Stretching from Zhunan Coastal Park (in Miaoli County) in the south to Nanliao Fishing Harbor (Hsinchu City) in the north is the flat 17km Coastal Bikeway that hugs the coast for, yes, a full 17 kilometers. Undertaken purely on two wheels, the ride can fill the better part of a day, especially when factoring in breaks for exploration and refueling. However, if you’re seeking briefer alternatives, then either driving or catching a local train to Xiangshan Railway Station and picking up a YouBike rental bike at the station would allow you to condense the trip into a single afternoon.

Hsinchu coast


Not only is Xiangshan Railway Station a good jumping-off point for your ride along the Hsinchu coast, but it’s also a noteworthy destination in its own right. The original station was built in 1902, although the current building dates to a later 1928 expansion and makeover.

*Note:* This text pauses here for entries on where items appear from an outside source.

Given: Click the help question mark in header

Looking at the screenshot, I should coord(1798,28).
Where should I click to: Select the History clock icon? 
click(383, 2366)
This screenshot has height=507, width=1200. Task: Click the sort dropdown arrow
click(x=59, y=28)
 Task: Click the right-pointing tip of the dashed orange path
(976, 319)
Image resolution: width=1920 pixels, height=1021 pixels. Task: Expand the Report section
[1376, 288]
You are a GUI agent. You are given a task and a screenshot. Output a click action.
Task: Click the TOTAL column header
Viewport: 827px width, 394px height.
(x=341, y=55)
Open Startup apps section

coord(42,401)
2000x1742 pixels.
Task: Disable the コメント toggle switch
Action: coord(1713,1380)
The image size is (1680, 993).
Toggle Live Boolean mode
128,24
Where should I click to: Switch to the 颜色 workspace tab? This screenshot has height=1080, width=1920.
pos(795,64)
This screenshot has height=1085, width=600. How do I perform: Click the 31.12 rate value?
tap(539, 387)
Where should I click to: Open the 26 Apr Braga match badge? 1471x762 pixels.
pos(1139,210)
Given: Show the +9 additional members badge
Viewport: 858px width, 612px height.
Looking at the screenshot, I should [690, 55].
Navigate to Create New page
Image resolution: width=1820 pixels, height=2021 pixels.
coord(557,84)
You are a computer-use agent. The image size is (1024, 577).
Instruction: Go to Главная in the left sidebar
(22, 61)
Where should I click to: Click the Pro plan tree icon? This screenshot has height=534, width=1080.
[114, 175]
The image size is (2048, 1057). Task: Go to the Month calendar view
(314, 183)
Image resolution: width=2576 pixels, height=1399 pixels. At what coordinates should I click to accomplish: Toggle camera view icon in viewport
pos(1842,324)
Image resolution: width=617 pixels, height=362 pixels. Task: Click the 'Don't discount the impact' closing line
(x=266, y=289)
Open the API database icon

At the time, the Japanese authorities governing Taiwan were in the midst of a massive drive to expand rail and road infrastructure, primarily to transport commodities from the south and interior to ports along the coast, where they could be loaded onto ships bound for Japan. Like many other Japanese-built structures from that era, it was constructed using local hinoki, a type of wood sourced from Taiwanese red cypress trees that’s highly prized for its durability, pleasant fragrance, and beautifully warm tones. Even if you don’t have a train to catch, you can pop in to take a seat on the wooden benches lining the waiting room and meet the station master’s cat.

Xiangshan Railway Station
Elements from the Japanese era
Station cats

Heading northwards, the next port of call for us was the Xiangshan Wetlands. This vital wetland habitat, spanning nearly 17 square kilometers from the Hsinchu-Miaoli boundary to the Keya River, was once threatened by land reclamation projects. Thankfully, local environmentalists were successful in fighting for its preservation and now the dunes, mudflats, and mangroves provide a home for a diverse array of wildlife. The wetlands’ star attraction is undoubtedly the Crab Viewing Boardwalk. Here, visitors can observe numerous crab species as well as comical-looking mudskippers. Fiddler crabs dominate the higher reaches of the foreshore, the largest among them easily fending off smaller rivals with a warning wave of a lopsided pincer, while more evenly matched opponents dance dueling circles around their burrows. Out at the boardwalk’s seaward end, tiny soldier crabs hold sway, and in contrast to their less social neighbors, they march across the flats in small, coordinated troops. So numerous are the crustaceans here that – if you sit quietly on the edge of the boardwalk – you can hear the sound of them eating.

Crab Viewing Boardwalk
Fiddler crabs
The boardwalk during low tide
Soldier crab army

Nanliao Fishing Harbor

The final stop on our day’s journey was Nanliao Fishing Harbor. This is right up at the northern end of the bikeway and is comprised of a working fishing harbor surrounded by the kind of amenities that have turned it into a destination popular with day-trippers and locals alike. A large grassland area – used each September as the venue for the Hsinchu City International Kite Festival – is often filled with families making use of Hsinchu’s legendarily windy conditions to practice flying their kites. Refreshments are covered in the form of a weekend market selling light bites and drinks, as well as a gathering of shipping containers that have found a second life as coffee and ice-cream stores. And as the shadows lengthen, what better way to round off the day than by joining the groups of friends and couples gathered on the Nanliao Fish Scale Steps to watch the sun plunge into the waters of the Taiwan Strait!